What the task requires:
Only lines holding "computer" are wanted; copy each of them from the records below.

(Stored data entries)

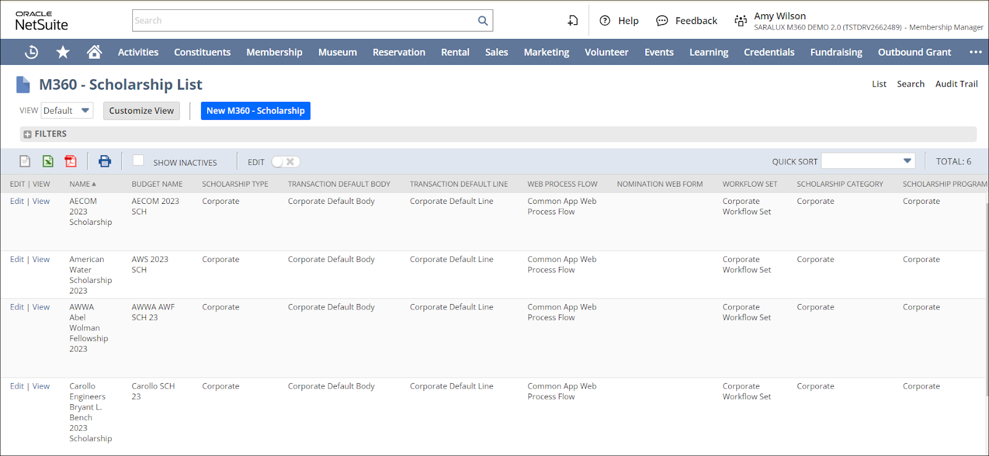Click the New M360 - Scholarship button
Viewport: 989px width, 456px height.
coord(255,111)
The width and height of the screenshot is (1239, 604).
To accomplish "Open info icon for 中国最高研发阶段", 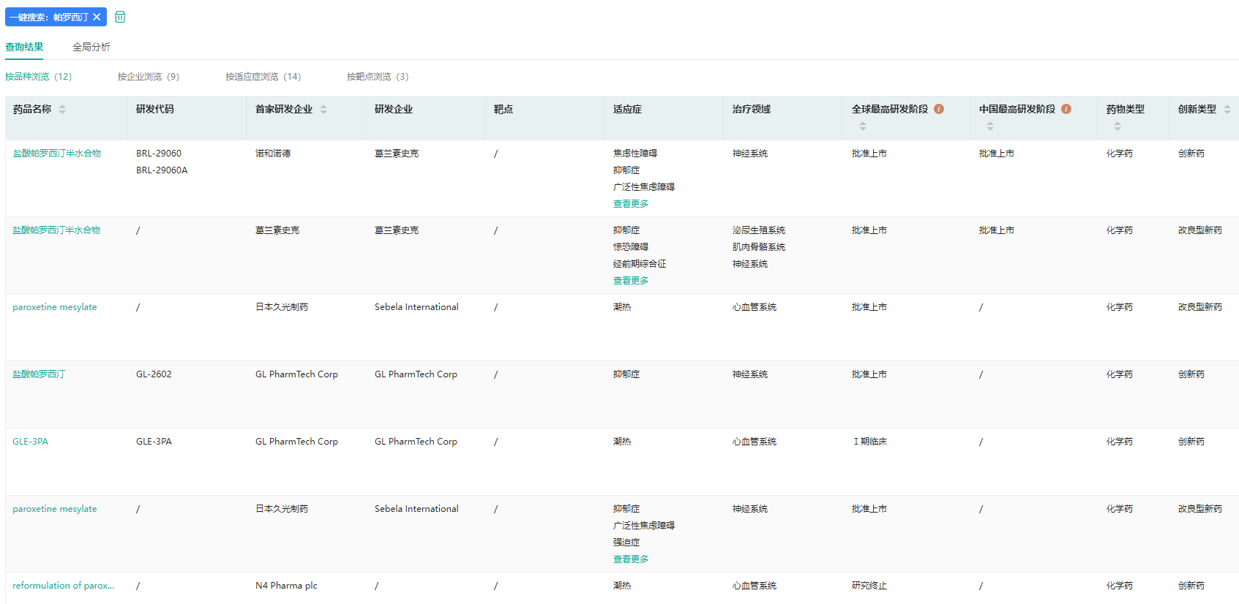I will tap(1066, 109).
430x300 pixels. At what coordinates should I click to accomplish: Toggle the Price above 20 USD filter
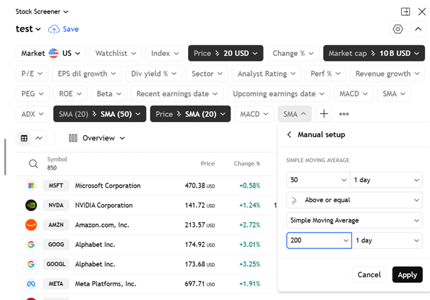225,53
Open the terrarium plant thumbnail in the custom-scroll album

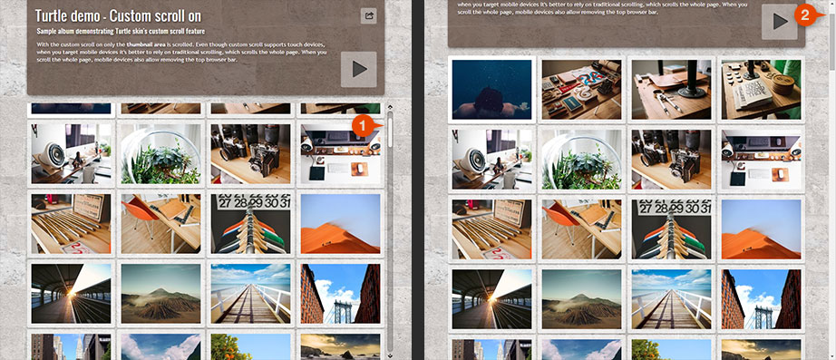(161, 154)

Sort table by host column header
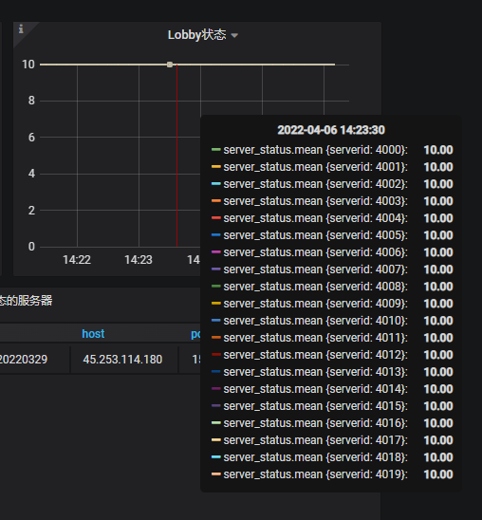coord(93,334)
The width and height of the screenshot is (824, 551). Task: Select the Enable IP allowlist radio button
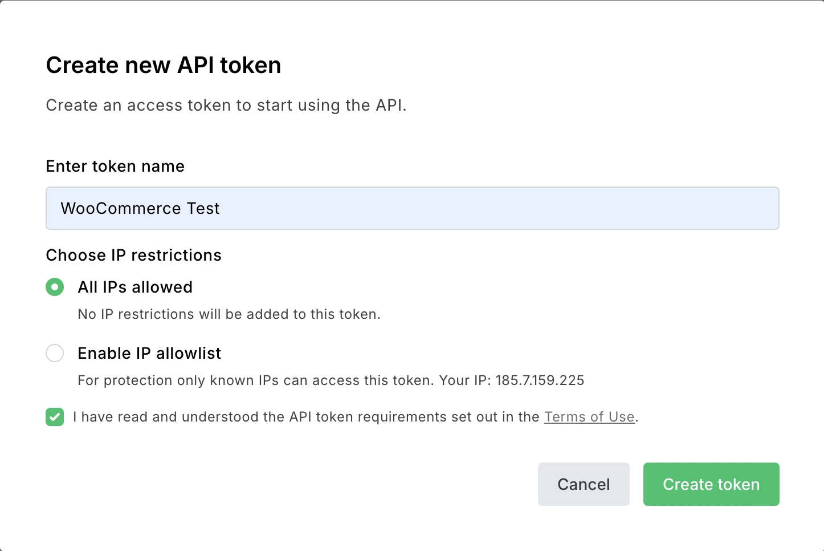pos(55,353)
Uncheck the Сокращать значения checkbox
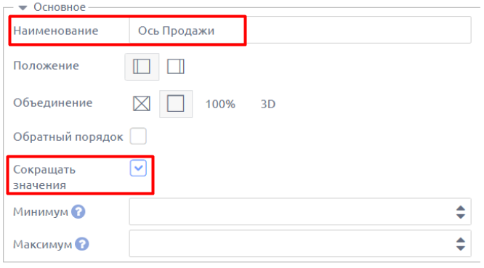Screen dimensions: 484x268 tap(138, 168)
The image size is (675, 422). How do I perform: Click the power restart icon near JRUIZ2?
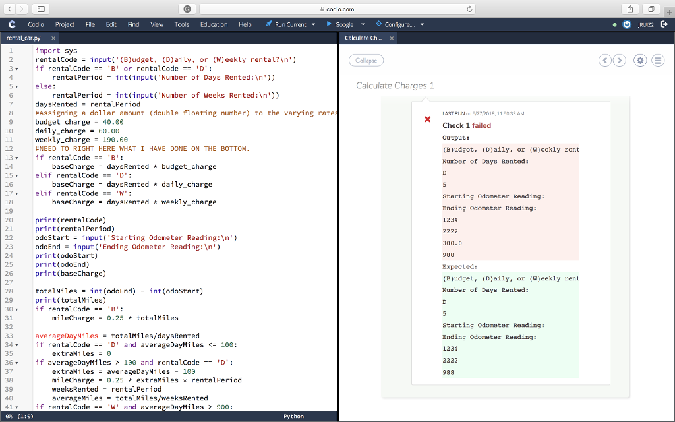click(626, 24)
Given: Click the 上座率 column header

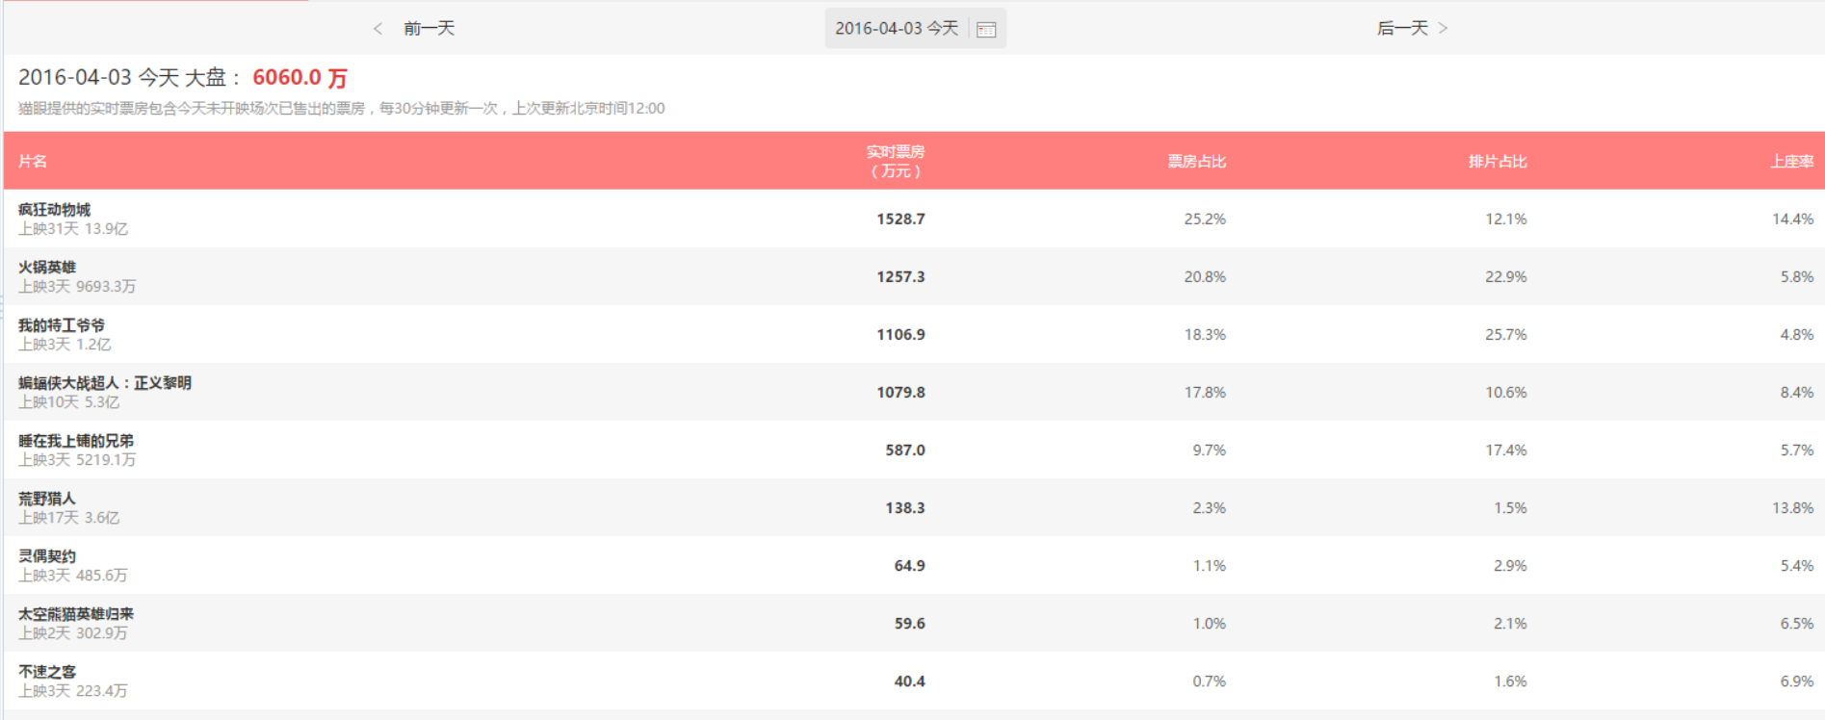Looking at the screenshot, I should click(x=1791, y=162).
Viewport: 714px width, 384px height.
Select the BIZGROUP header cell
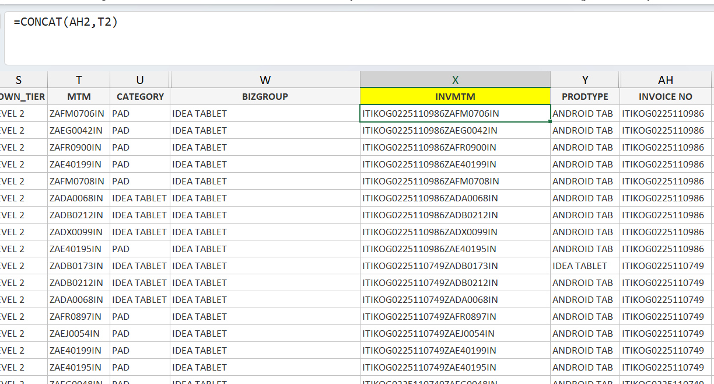[x=265, y=97]
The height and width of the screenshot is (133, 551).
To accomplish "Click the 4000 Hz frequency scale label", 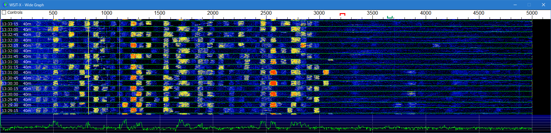I will 425,13.
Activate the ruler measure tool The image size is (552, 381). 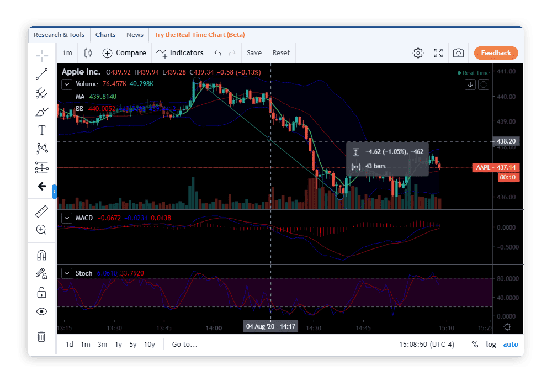click(x=41, y=210)
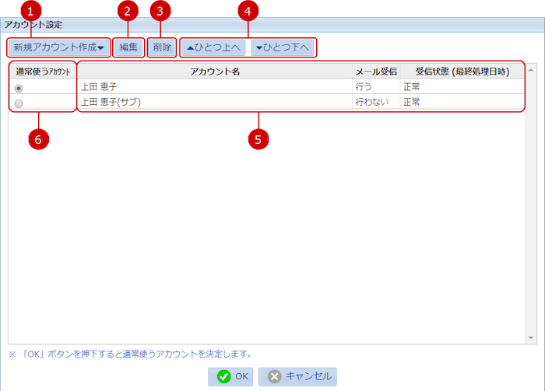
Task: Open the 新規アカウント作成 dropdown menu
Action: point(58,47)
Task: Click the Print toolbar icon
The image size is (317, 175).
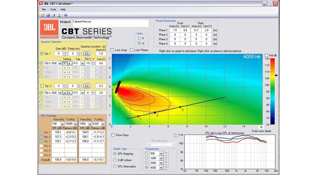Action: tap(53, 15)
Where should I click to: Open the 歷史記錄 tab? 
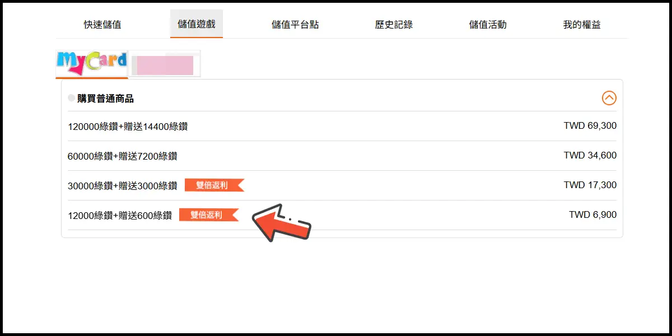(394, 24)
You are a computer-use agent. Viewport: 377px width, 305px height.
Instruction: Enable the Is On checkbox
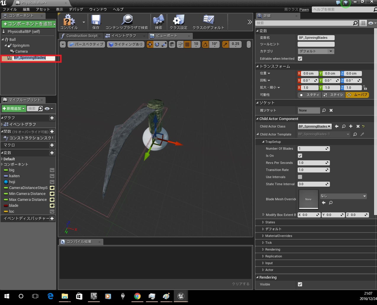pos(300,156)
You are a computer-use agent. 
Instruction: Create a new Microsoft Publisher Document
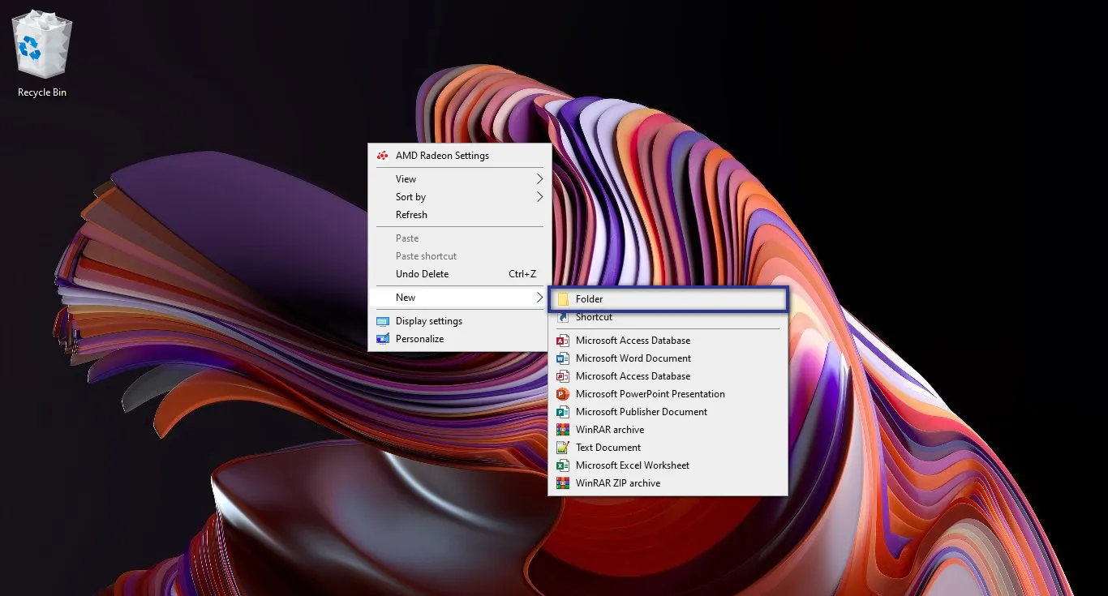point(639,411)
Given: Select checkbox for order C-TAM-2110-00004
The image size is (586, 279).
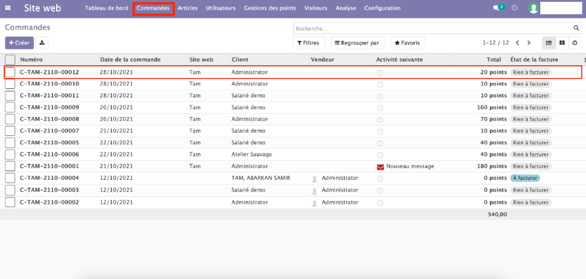Looking at the screenshot, I should click(x=10, y=178).
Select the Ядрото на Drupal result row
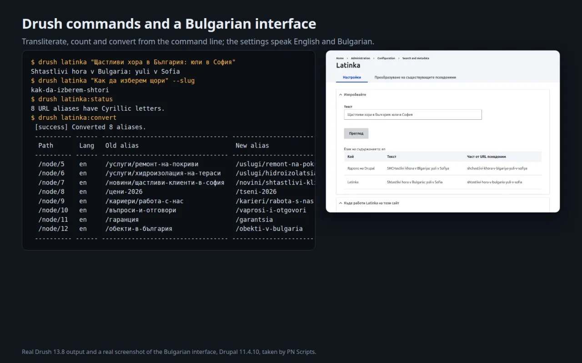Screen dimensions: 582x363 (x=443, y=168)
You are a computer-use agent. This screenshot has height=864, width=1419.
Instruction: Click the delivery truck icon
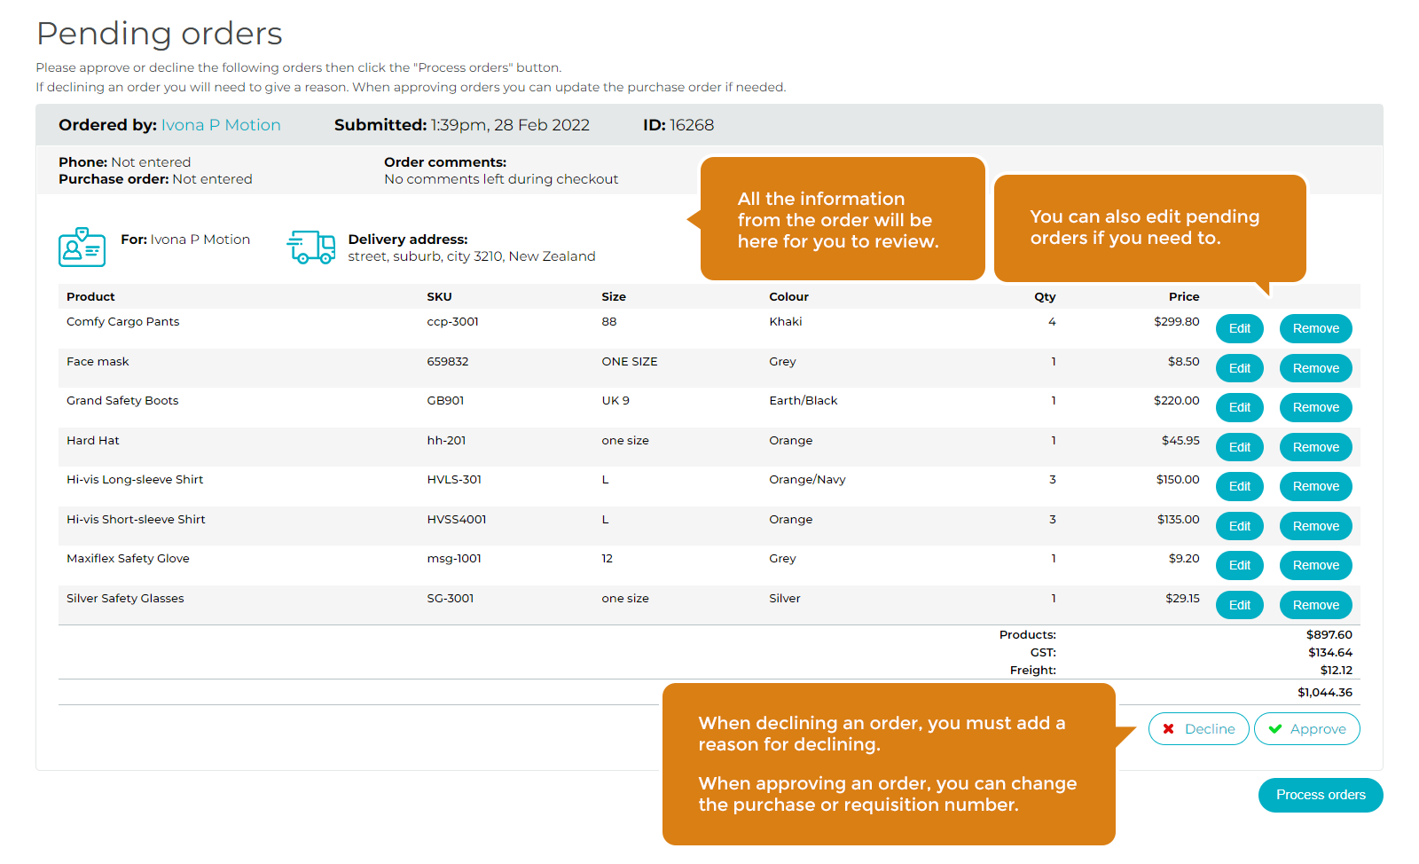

Result below:
You are a computer-use agent. Viewport: 377px width, 305px height.
You are a computer-use agent. 
You are a computer-use agent. This screenshot has height=864, width=1419.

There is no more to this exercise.